Volontairement engagées à nettoyer la Grande mosquée fayçal depuis sa construction, des femmes balayeuses de cette maison de Dieu prennent la parole. Au micro d’avenirguinee.org, elles se sont exprimées sur leurs conditions qui laissent à désirer depuis de nombreuses années. Pas soutenues, ni accompagnées, elles déplorent le fait qu’elles soient ignorées par tous les régimes de 1984 à 2023.
Hadja Yarie Soumah, une des balayeuses, a raconté sa situation. « Depuis 1984 je suis en train de nettoyer ici mais, jusqu’à présent, je n’ai rien bénéficié, même un morceau de savon. Je travaillais à la Pharma-Guinée (Pharmacie Centrale de Guinée PCG). Mais, avant d’y aller, je pense à la mosquée. On puisait de l’eau dans la forêt pour venir laver la mosquée ici. Beaucoup d’associations nous ont trouvé ici et certaines sont parties. Si le gouvernement fait du bien, nous on ne connaît pas. On entend qu’ils ont envoyé le riz pour les travailleurs ici mais, nous, on ne voit pas, ils en ont pris certaines parmi nous pour les agréer, celles-ci sont dans la fonction publique aujourd’hui », dit-elle.

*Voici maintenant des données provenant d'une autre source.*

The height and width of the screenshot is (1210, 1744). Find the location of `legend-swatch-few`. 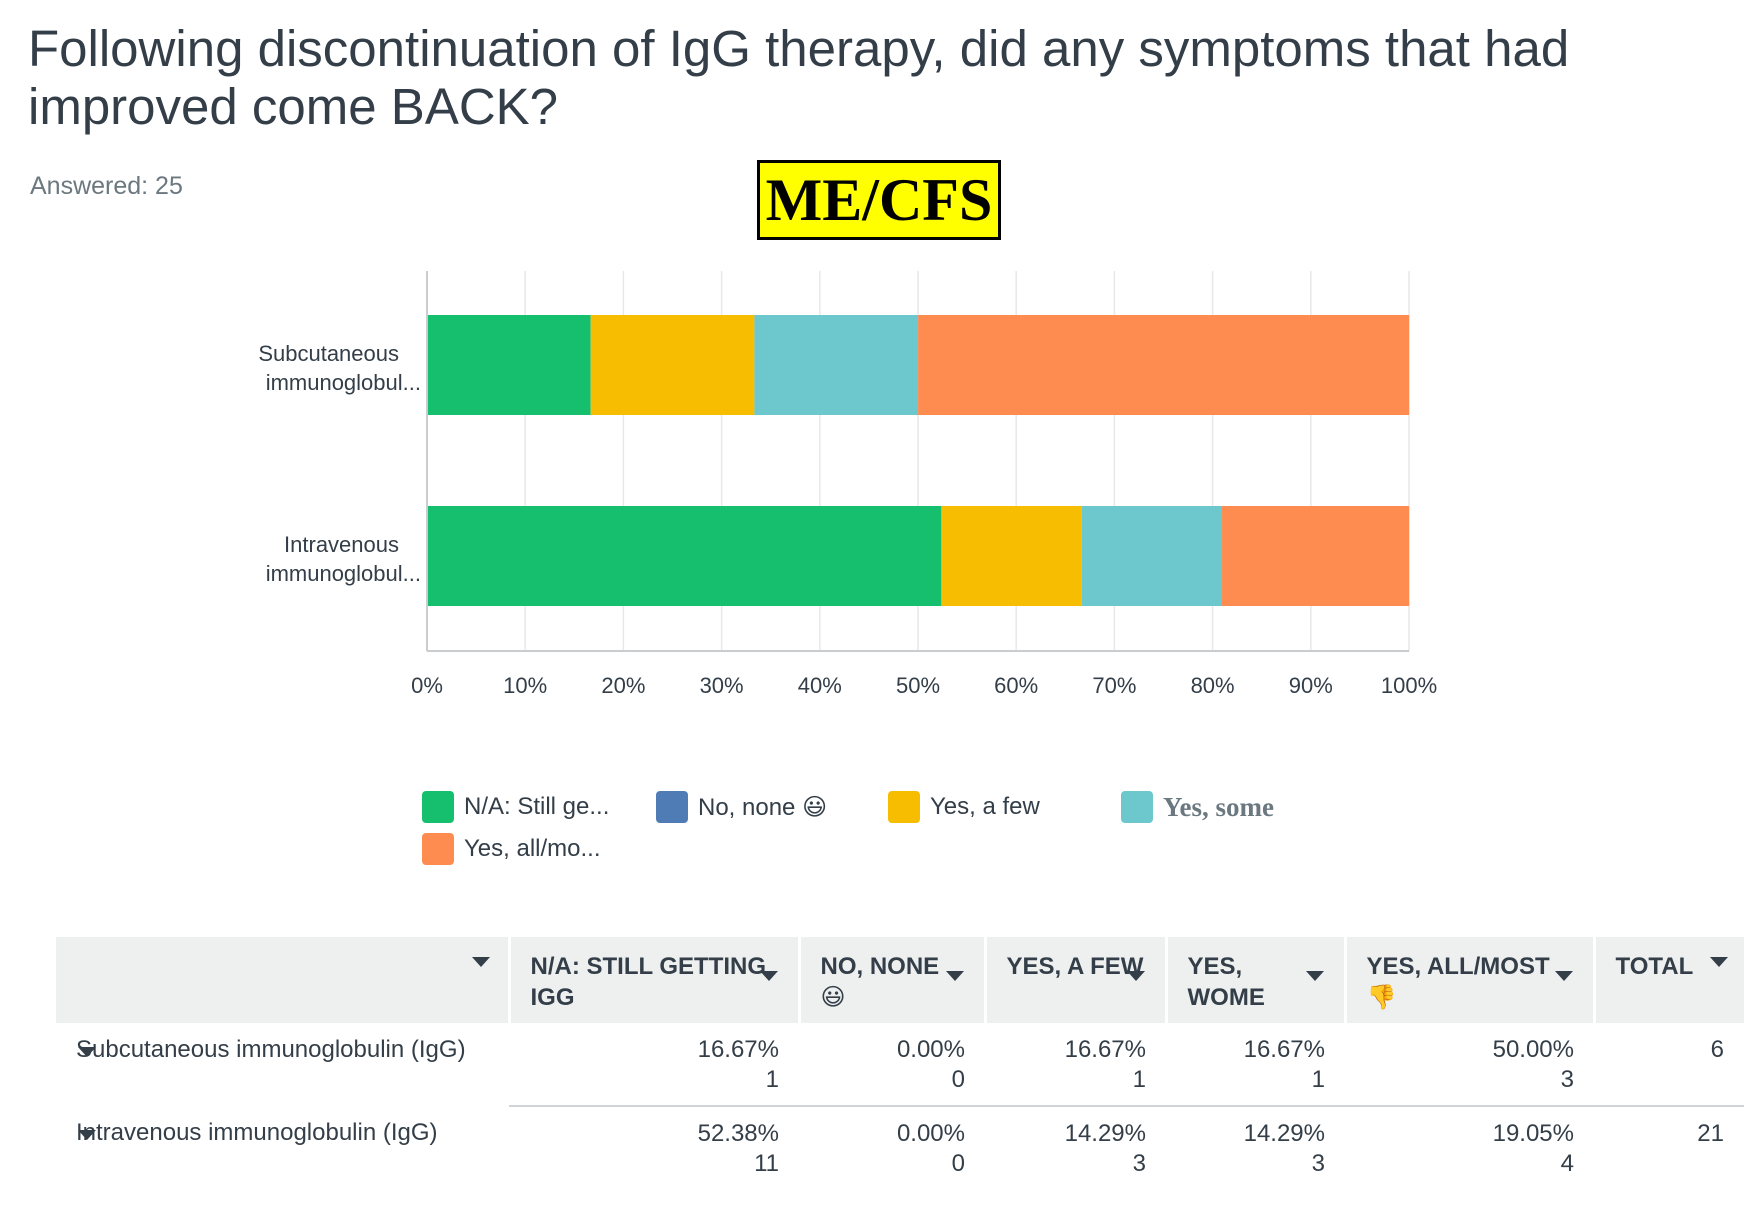

legend-swatch-few is located at coordinates (904, 807).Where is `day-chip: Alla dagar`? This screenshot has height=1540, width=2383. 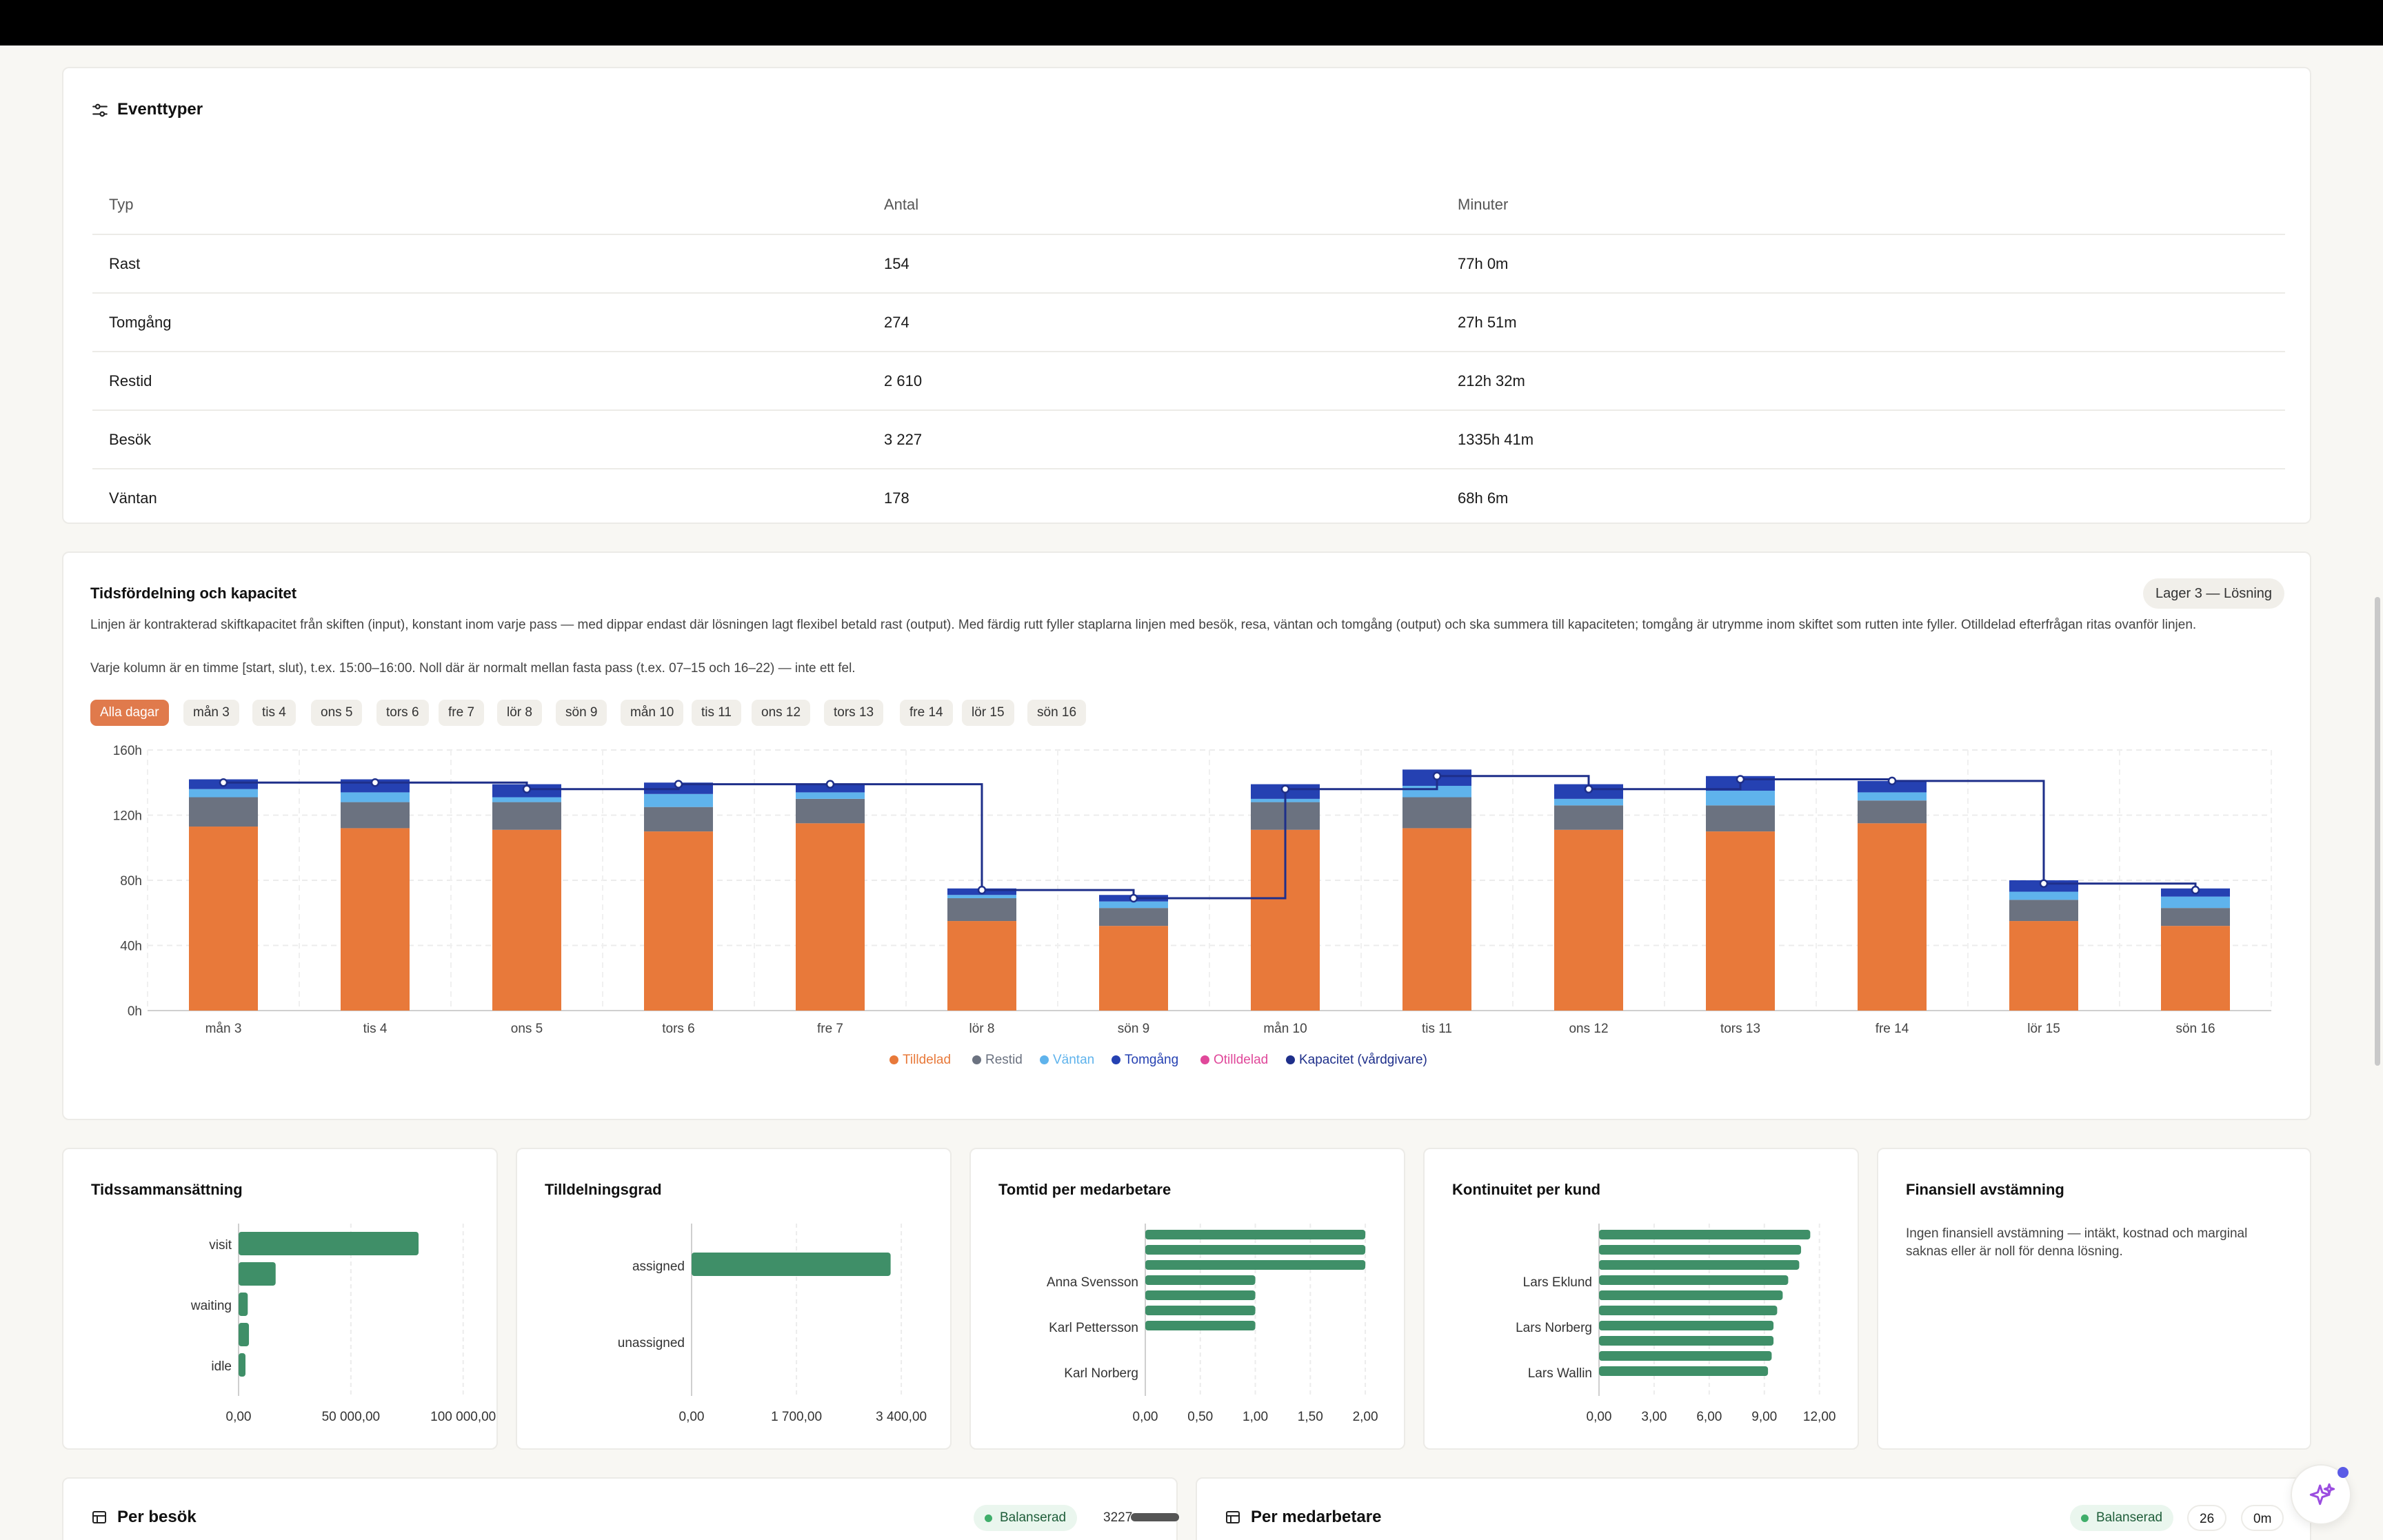 day-chip: Alla dagar is located at coordinates (130, 713). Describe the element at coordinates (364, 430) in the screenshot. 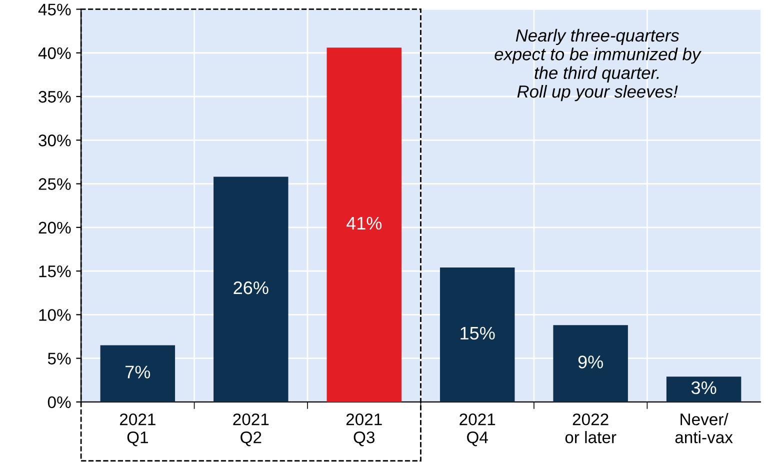

I see `x-tick-label: 2021 Q3` at that location. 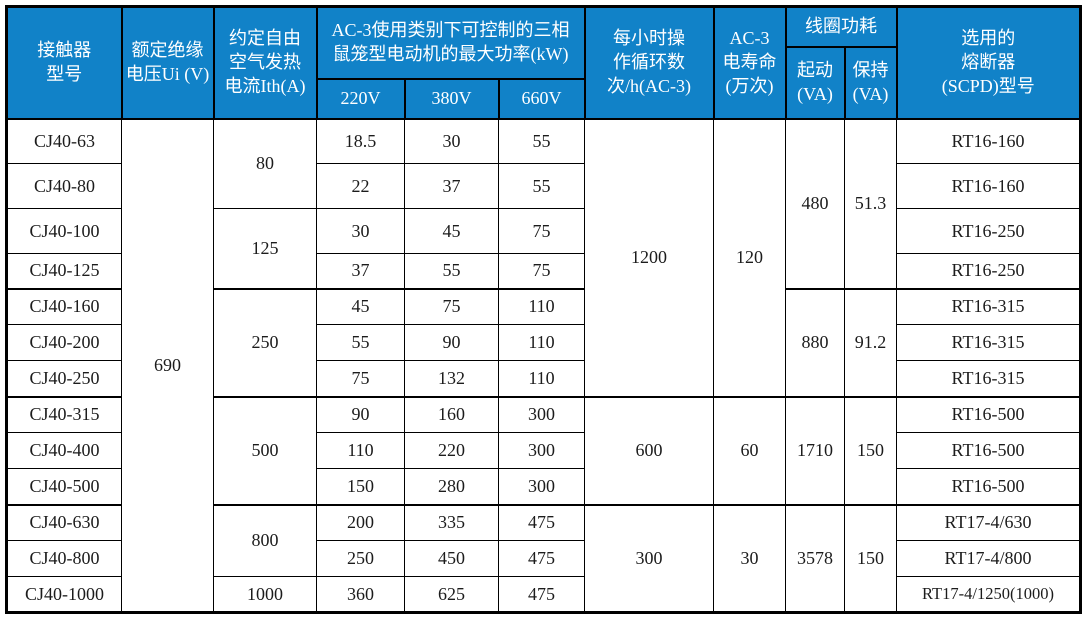 What do you see at coordinates (265, 163) in the screenshot?
I see `cell-ith: 80` at bounding box center [265, 163].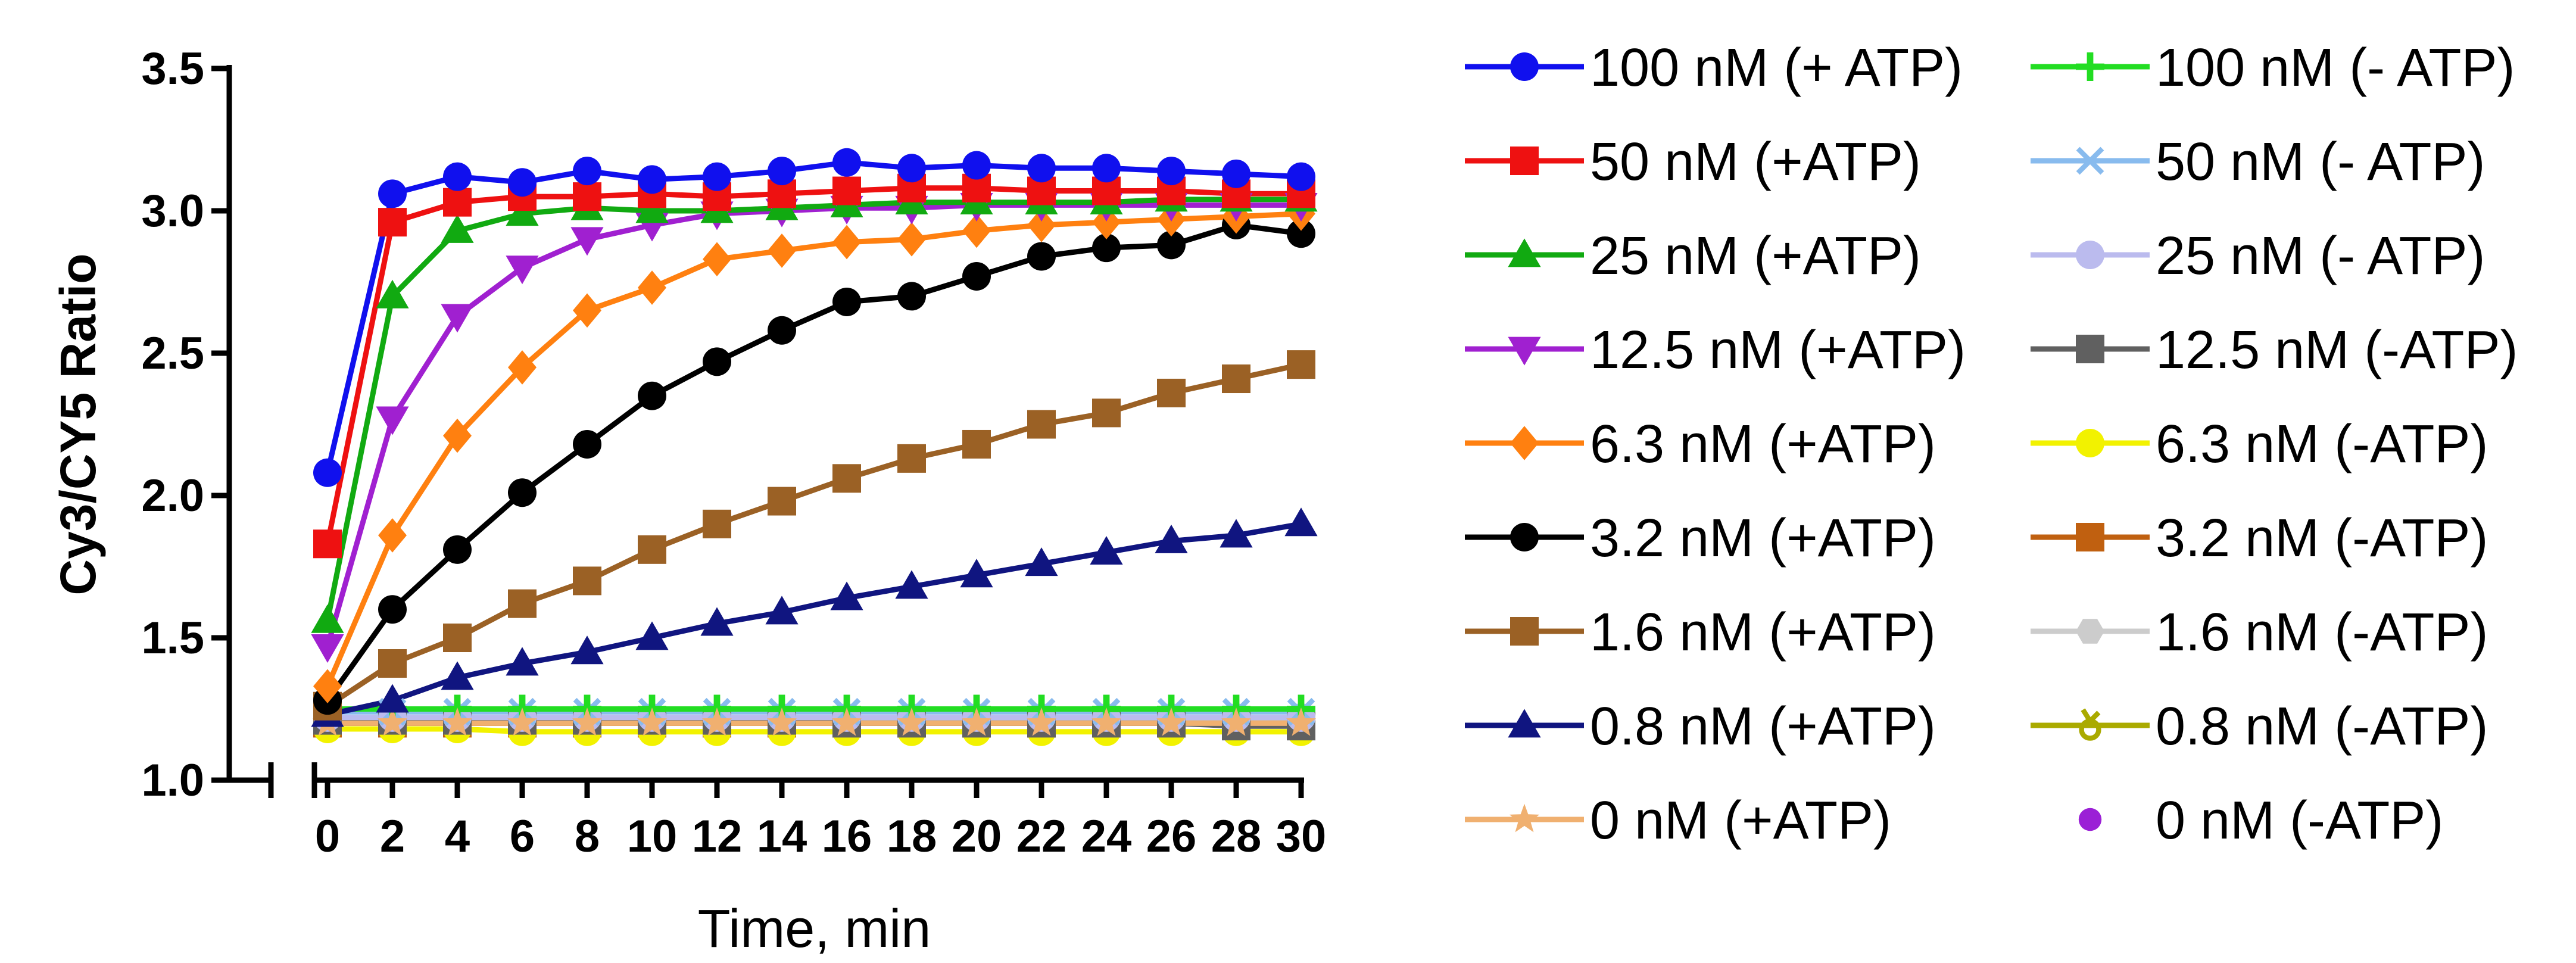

Visiblement déçues du traitement qui leur est accordé, elles ont interpellé le colonel Mamadi Doumbouya, président de la transition.
» C’est ici que toutes les grandes personnalités viennent prier. Elles trouvent que la Mosquée est propre mais, personne ne pense à nous les pauvres femmes. Depuis le temps de Sékou Touré jusqu’à Mamadi Doumbouya, personne. Pourtant on quitte loin pour venir ici nettoyer avec nos propres moyens (transport, savons…) mais, personne ne nous aide ici. C’est une déception pour nous aujourd’hui de nous voir ignorés par tout le monde.
Nous voulons que le colonel Mamadi Doumbouya nous aide, nous sommes des mères de famille veuves, pour ne pas qu’on meurt sans manger, sans bénéficier du bonheur de cette patrie. J’ai mes 85 ans cette année. Pendant les fêtes, nous avons besoin d’uniformes mais, on ne gagne pas. Quand nous partons à la ligue, ceux-ci nous disent que c’est pour eux qui sont là. C’est Aly Jamal (ex ministre secrétaire général des affaires religieuses) qui nous donnait des dattes pendant le ramadan plus le riz. Ce n’est pas le gouvernement qui nous a envoyées ici, nous sommes venues de nous-mêmes. Chaque jour je quitte à Hèrèmakono (Matoto) pour venir ici. Mamadi Doumbouya n’a qu’à faire face à nous les travailleuses de la mosquée Fayçal », lance cette femme.
Dans la même lancée, la présidente des veuves balayeuses de cette Mosquée, N’Sira Camara a confié que cela fait 20 ans qu’elle vient balayer cette maison de Dieu. » On n’a pas été prises en charge par les autorités, tout ce que nous faisons, nous le faisons à cause de Dieu. Comme on a un bon chef, quand il vient, il nous parle bien. Peut-être avec son aide Dieu va nous aider. Depuis le régime de Sékou Touré nous sommes là, on ne gagne pas de savons, ni de nourritures, nous ne gagnons rien. J’ai mes papiers de la Mecque ici mais, jusqu’à présent je n’y suis pas allée ».
Á l’issue des démarches qu’elles ont menées, ces balayeuses ont obtenu du premier ministre la promesse de les assister. Malheureusement, elle n’est jusque-là pas réalisée.
» Le premier ministre a dit qu’il nous a entendu, qu’il va voir comment nous aider. Mais, on continue d’attendre cette aide qui retarde. Chaque jour je paye le transport de Bonfi jusqu’ici et je me retourne des fois au crépuscule. C’est nous qui balayons et lavons la mosquée. Ce que j’ai à dire au président Mamadi Doumbouya, il n’a qu’à nous reconnaître, nous sommes sa maman, sa grand-mère, de prendre nos problèmes à deux mains… ».